Closed WiN-Labor Projects

WiN-Labor (2021-2022): Perspectives for the future in the network: Investigations on quantum networks, time synchronization and efficient resource management in the network

This project dealt with preparation for quantum networks, investigations of time synchronization in the network and methods for automation of network provisioning (DFN-GVS). All developments and investigations served to collect evaluations and experiences with regard to new techniques for the future generation of the research network.

WiN-Labor (2019-2020): Automation and validation in network operation (workflows, network provisioning and automated visualization)

This WiN-Lab project focused on automation and validation of data. The main focus was

• • The development of software for automated fault management and configuration management
  • The automatic provisioning of virtual networks with DFN-GVS.

All developments served to simplify workflows, reduce complexity through automation, avoid inconsistencies and clearly present measurement data.

WiN-Labor (2017-2018): Piloting DFN Testbed Service and Quality Assurance in X-WiN

In the project period 2017 – 2018, the WiN Lab at RRZE focused on the following three main areas with regard to deployment and implementation in the German research network X-WiN:

• • Developing software to optimize operational processes and quality assurance.
  • The development of a new DFN-GVS service and operation as a prototype
  • Monitoring and visualization.

WiN-Labor (2015-2016): Monitoring and QoS Tools for the German Research Network

In this project, the WiN-Lab worked on building the first DFN testbed service. This testbed service is intended to enable users to create independent isolated testbeds, which can contain virtual machines, OpenFlow switches, links and / or bare metal servers. These are suitable, among other things, for testing newly developed Internet protocols and network security investigations outside a production network. The service is oriented towards the European GÉANT Testbeds service and provides additional resources on a national level for research purposes.

WiN-Labor (2013-2014): Internal quality control in the German Research Network

New optical wavelength multiplexing technology for the German research network X-WiN

The X-WiN was given a new optical platform (OTN) in accordance with ITU standard G.709/G.872 with the aim of achieving a higher transmission rate, flexible connection paths and modern switching technology.
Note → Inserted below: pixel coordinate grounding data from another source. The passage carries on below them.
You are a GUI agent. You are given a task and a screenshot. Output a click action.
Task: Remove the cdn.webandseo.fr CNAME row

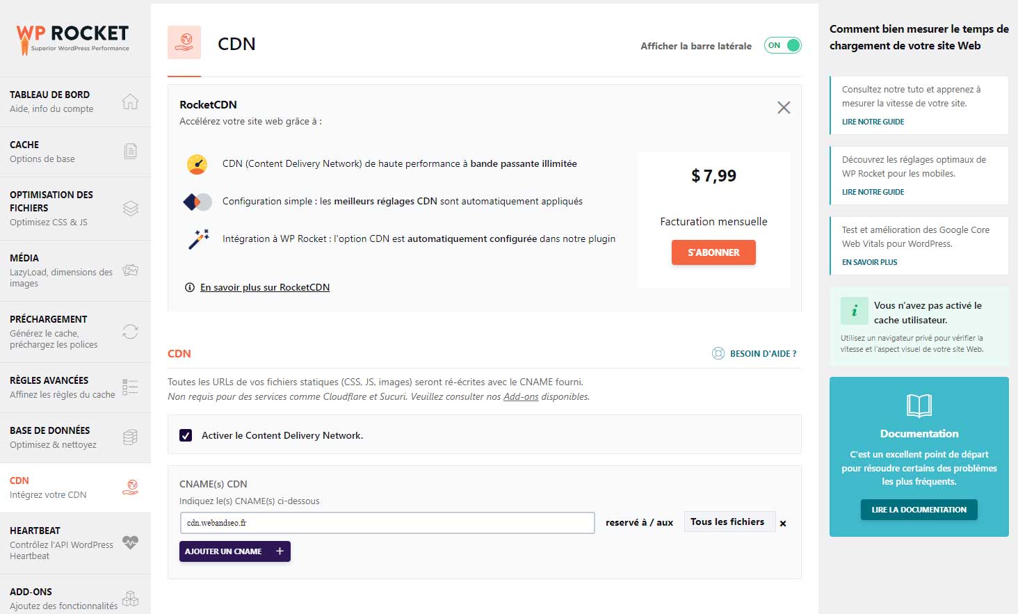coord(783,524)
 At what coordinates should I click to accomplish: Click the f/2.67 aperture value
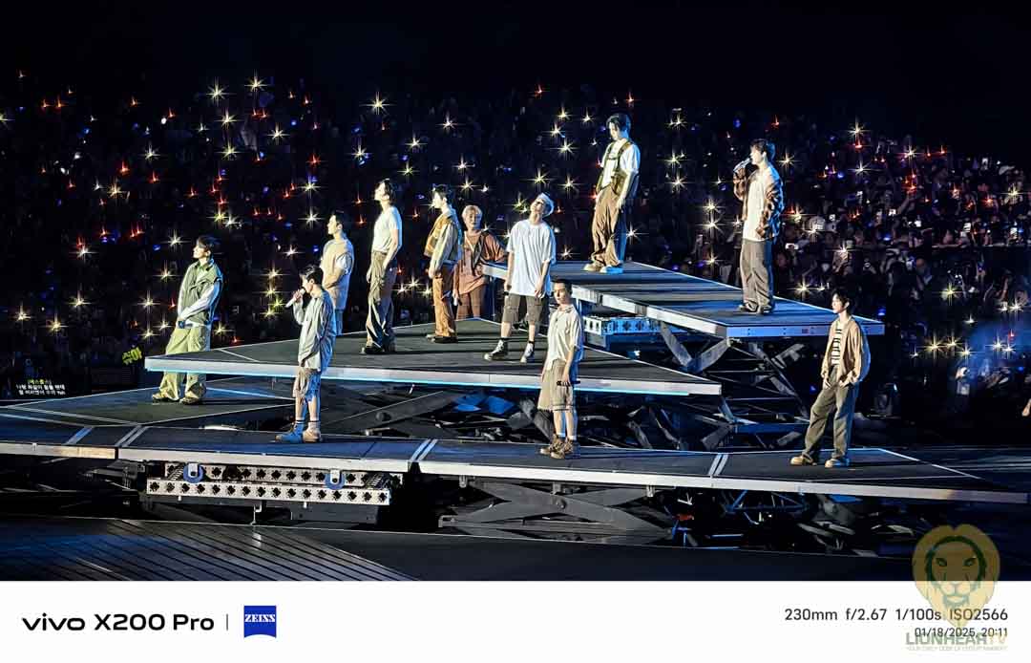867,614
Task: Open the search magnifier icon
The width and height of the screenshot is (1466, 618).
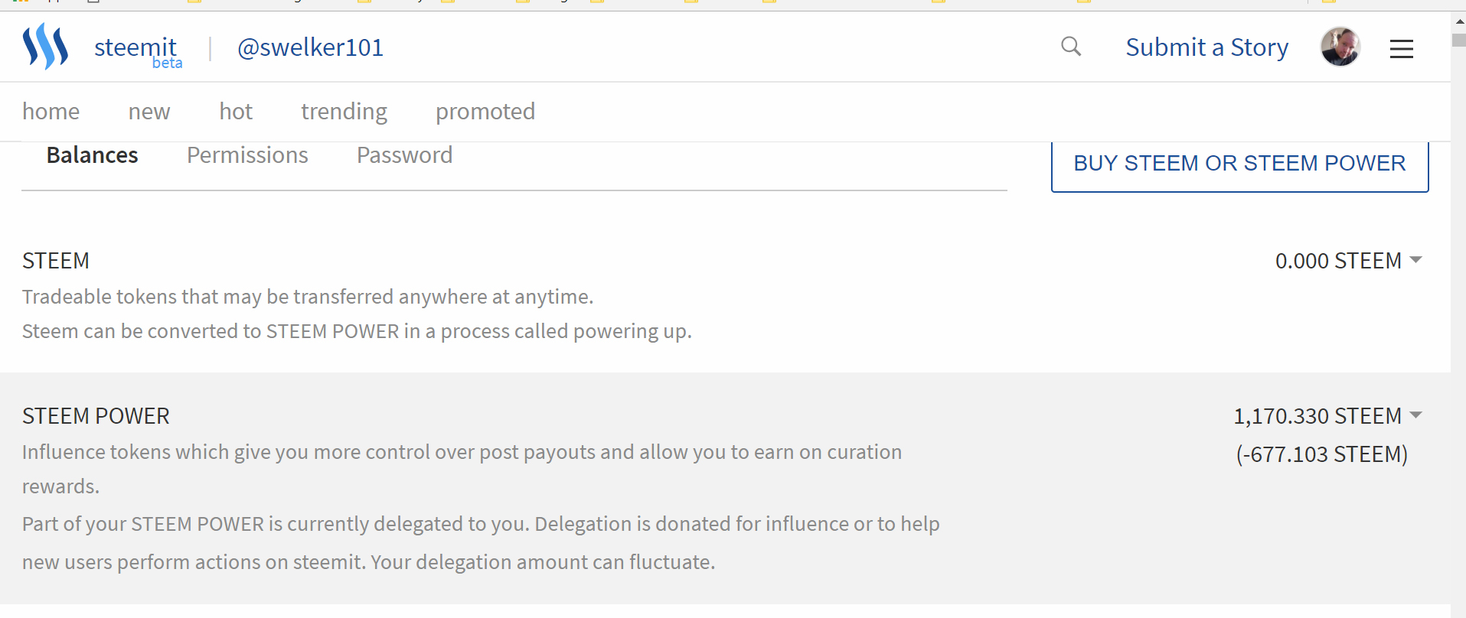Action: [1071, 47]
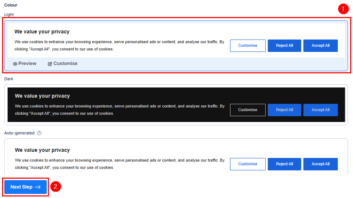Click the red number 2 annotation badge
Image resolution: width=353 pixels, height=198 pixels.
click(x=56, y=187)
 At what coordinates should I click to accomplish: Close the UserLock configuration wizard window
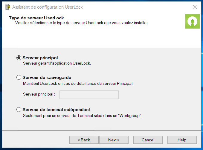coord(195,7)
This was implemented using OMLT (Optimized Multi-Layer Transport) technology with integrated DWDM (Dense Wavelength Division Multiplexing) / switching functionality from the “Apollo” product family of ECI Telecom from Israel. The high transmission capacity was guaranteed with 88 wavelengths per fiber link and transmission rates of up to 100 Gbps. The new DWDM technology was installed in the X-WiN at all 54 core network sites, 45 repeater sites and 12 user sites of the German Weather Service and connected to optical fibers with a total length of more than 10,000 km. At the IP level, starting from the new optical platform, mainly the spans coming from the four supercore sites (Erlangen, Hannover, Frankfurt, Berlin) were reinforced.

IP-Performance-Measurements (IPPM) in X-WiN

In the IPPM system HADES (HADES Active Delay Evaluation System), two existing measurement boxes of the ‘Supercore Ring’ were replaced by new high-performance measurement boxes. This enabled bandwidth measurements of up to 10Gbit/s to be carried out. It was thus possible to evaluate data on more than 3500 measurement links.
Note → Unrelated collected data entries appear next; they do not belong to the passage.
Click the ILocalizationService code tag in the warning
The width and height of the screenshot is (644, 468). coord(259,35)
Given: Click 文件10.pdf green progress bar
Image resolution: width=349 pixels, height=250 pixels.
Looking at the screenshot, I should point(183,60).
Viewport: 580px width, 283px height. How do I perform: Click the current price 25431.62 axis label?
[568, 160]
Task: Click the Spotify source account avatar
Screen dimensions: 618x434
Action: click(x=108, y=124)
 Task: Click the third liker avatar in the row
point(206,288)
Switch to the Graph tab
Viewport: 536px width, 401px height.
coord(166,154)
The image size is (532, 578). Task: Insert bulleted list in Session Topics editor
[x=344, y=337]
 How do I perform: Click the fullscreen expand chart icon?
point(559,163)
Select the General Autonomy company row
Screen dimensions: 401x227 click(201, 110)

WiN-Labor (2011-2012): Quality assurance X-WiN

HADES-Measurements in X-WiN

The self-developed system continuously collects the performance metrics one-way delay, delay variation, packet loss and hop count in X-WiN. The system ran on five different hardware generations, the oldest being from 2002. Offers for a technical refitting of the measurement points were obtained and software and hardware tests conducted. The obtained data from more than  3500 measurement links was collected and evaluated. Following a measurement map of the topological connections of the X-WiN can be seen.
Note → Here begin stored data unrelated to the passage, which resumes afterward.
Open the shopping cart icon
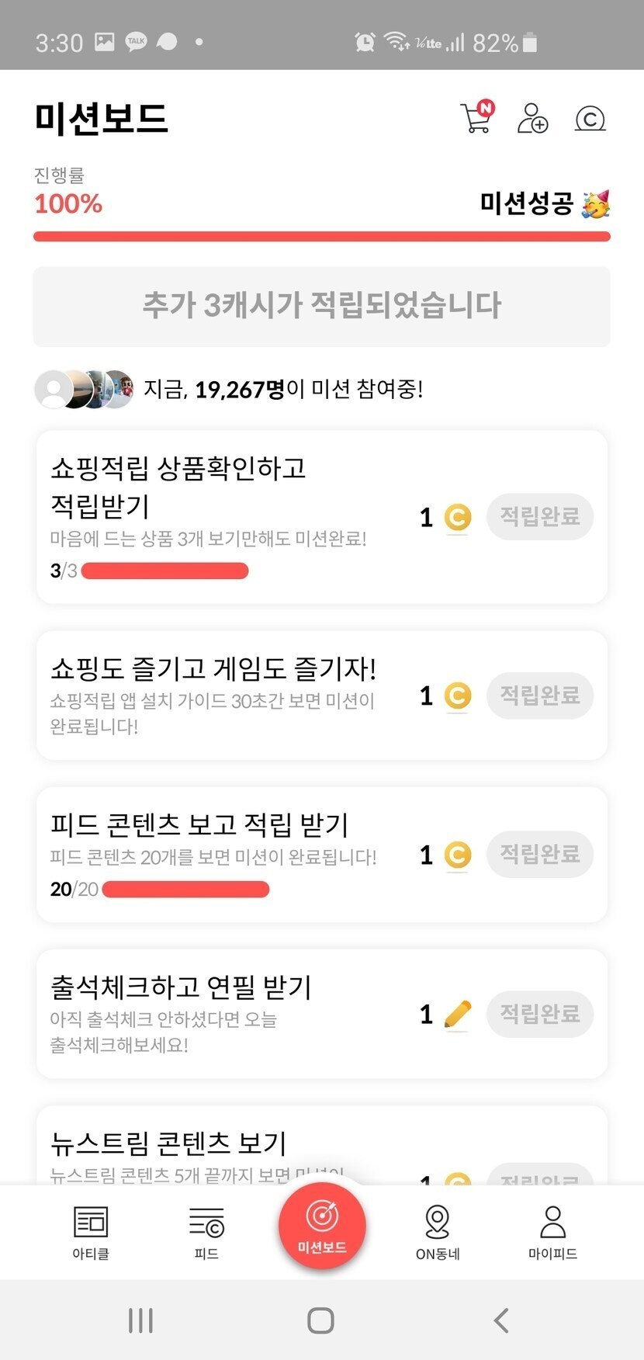(476, 118)
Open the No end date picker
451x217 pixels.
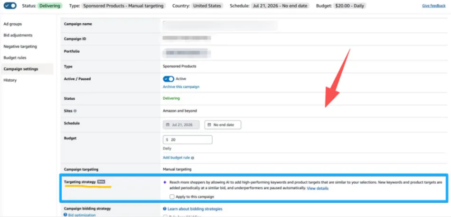click(x=223, y=125)
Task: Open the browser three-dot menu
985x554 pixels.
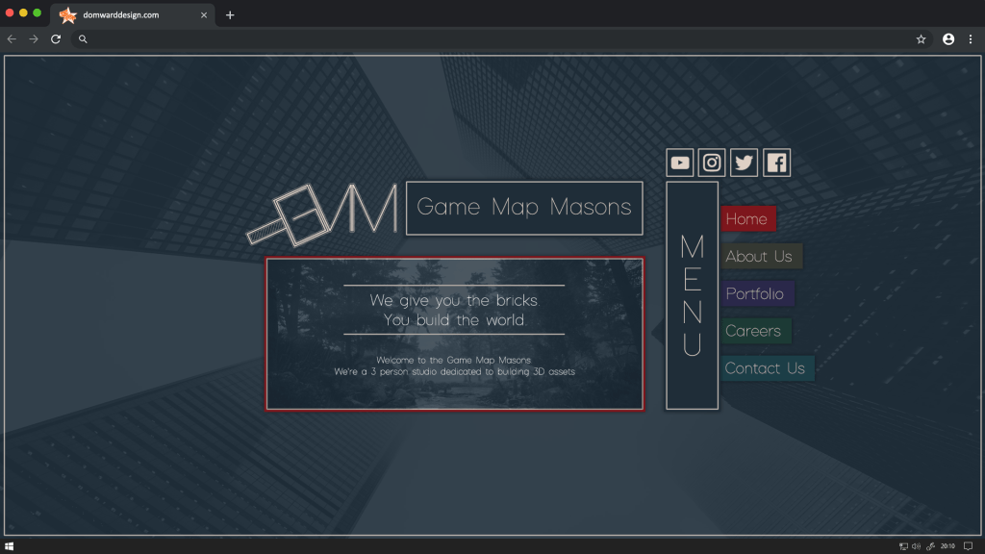Action: [970, 39]
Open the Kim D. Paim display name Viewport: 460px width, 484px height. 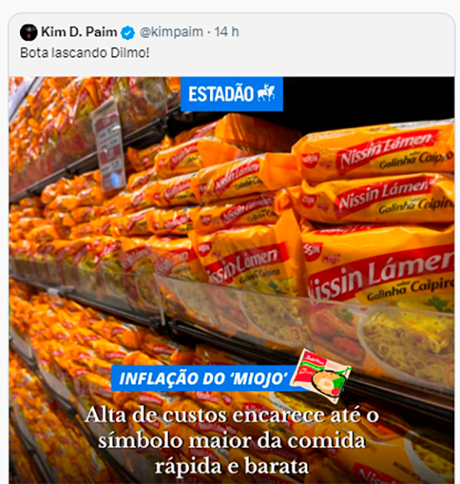click(x=79, y=32)
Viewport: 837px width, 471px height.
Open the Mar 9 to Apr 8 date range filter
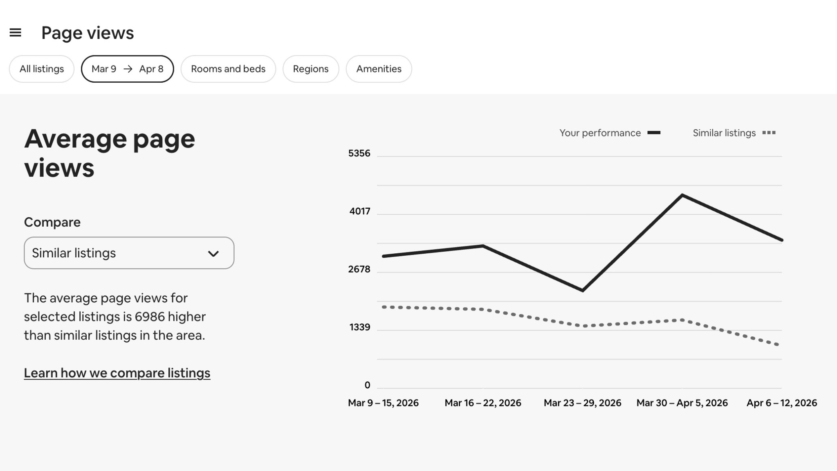point(128,69)

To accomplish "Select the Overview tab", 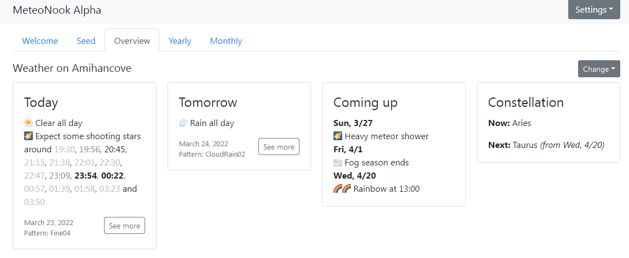I will click(132, 41).
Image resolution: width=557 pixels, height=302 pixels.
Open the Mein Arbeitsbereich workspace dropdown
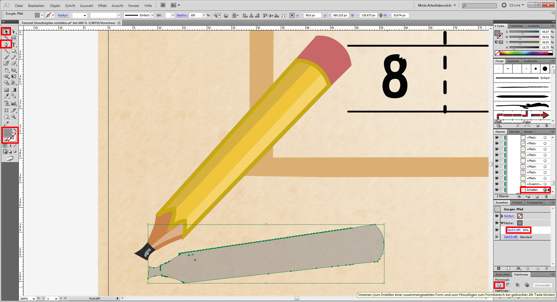[437, 5]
Performance-Measurements: HADES – now self-installation possible

In this project the WiN-Lab developed measurement system HADES (HADES Active Delay Evaluation System) was deployed for performance measurements in networks. In the past the system had to be manually configured and adopted for every measurement environment. Starting with the end of 2011 a self-installation version was available. HADES is an active measurement tool which uses measurement packages for the network monitoring. Usually groups of UDP (User Datagram Protocol) packages are send which contain a time stamp (based on a GPS hardware clock) and an ongoing sequence number. The reciever then determines the exact arrival times. Using these information the performance metrics one-way delay, one-way delay variation and paket loss are obtained. During the project HADES was deployed for IP perfomance measurements at more than 57 locations within the German research network X-WiN. Furthermore HADES was also used in the European research network GÉANT, in the LHCOPN (Large Hadron Collider, CERN) and the European testbed FEDERICA.

WiN-Labor (2009-2010): Quality assurance in X-WiN

Accounting in X-WiN

The WiN-Lab developed an accounting system which manages traffic data of the inbound interfaces in X-WiN obtained from the NetFlow protocol running on the routers. This enables the possibility of traffic control, e.g. for topology adaptions. The data is aggregated and can be accessed by the DFN via a web interface. Furthermore the database used for the accounting system was extended to support different time zones enabling data export independent of local time zones.

IP-Performance-Measurments in X-WiN

In order to monitor the Quality of Service of network connections, the WiN-Lab as part of projects of the DFN developed a measurement system for network metrics like one-way delay, one-way delay variation and paket loss. Starting from a single measurement station in the German research network X-WiN in summer 2002, the system globally spread via the European research network GEANT. By applying statistical methods to the obtained delay data bottlenecks in the network can be identified.

 

Version: 28.02.2024